> **YOUR TASK**
Copy the lines below verbatim. Begin with the first and end with the line containing "Task: Close the".

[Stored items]
┌────────

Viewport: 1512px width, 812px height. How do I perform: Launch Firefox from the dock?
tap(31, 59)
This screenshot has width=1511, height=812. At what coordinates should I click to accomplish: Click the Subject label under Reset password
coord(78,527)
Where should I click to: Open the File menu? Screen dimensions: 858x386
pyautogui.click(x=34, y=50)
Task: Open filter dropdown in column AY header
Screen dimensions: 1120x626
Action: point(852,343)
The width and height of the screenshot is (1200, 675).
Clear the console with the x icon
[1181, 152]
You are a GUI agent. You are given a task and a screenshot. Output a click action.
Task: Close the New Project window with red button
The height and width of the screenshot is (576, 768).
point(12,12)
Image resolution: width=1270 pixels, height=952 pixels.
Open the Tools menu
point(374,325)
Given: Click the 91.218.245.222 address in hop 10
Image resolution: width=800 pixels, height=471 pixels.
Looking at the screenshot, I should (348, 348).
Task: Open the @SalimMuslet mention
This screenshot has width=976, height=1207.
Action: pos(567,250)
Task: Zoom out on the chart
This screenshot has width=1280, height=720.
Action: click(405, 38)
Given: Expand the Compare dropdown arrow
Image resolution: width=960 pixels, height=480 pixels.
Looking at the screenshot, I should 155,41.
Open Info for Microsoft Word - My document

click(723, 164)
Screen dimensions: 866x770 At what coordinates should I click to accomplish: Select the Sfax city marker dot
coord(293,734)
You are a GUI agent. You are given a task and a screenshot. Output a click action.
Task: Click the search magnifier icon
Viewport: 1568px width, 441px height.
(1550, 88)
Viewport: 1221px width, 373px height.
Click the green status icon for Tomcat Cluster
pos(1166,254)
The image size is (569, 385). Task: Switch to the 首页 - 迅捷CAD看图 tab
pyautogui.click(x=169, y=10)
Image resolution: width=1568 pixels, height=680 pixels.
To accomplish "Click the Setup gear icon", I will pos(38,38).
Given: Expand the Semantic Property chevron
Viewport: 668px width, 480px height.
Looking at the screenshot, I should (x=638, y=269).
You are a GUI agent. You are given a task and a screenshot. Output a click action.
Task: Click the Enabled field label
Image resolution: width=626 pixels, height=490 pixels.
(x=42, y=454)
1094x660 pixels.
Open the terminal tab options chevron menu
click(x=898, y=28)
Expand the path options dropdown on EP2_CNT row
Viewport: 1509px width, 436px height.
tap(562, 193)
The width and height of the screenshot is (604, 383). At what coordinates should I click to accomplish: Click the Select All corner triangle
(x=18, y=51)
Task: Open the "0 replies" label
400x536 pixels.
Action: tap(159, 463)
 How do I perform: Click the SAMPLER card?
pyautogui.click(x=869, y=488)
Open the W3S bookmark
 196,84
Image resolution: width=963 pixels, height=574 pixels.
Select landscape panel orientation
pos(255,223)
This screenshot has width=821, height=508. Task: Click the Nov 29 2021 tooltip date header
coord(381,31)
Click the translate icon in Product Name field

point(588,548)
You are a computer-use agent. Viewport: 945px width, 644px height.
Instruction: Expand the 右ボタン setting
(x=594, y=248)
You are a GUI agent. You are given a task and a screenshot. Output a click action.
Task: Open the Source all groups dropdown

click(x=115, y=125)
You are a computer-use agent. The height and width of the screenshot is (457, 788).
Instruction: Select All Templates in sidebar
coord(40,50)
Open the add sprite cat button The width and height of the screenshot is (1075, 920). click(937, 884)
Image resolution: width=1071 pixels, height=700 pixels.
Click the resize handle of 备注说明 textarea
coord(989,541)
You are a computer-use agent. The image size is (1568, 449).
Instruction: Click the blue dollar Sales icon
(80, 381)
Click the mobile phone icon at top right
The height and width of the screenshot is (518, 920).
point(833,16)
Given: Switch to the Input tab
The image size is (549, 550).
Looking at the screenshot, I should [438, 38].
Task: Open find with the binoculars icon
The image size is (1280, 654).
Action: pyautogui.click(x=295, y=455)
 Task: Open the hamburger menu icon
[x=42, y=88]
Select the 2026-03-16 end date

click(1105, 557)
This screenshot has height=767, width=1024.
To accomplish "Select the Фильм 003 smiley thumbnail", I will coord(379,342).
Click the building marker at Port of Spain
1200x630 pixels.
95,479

└────────

> **ANSWER TO THIS TASK**
Viewport: 1512px width, 812px height. How do I perform: Launch Firefox from the dock?
tap(31, 59)
This screenshot has width=1511, height=812. At what coordinates should I click to accomplish: Click the Subject label under Reset password
coord(78,527)
Where should I click to: Open the File menu? Screen dimensions: 858x386
pyautogui.click(x=34, y=50)
Task: Open filter dropdown in column AY header
Screen dimensions: 1120x626
Action: point(852,343)
The width and height of the screenshot is (1200, 675).
Clear the console with the x icon
[1181, 152]
You are a GUI agent. You are given a task and a screenshot. Output a click action.
Task: Close the New Project window with red button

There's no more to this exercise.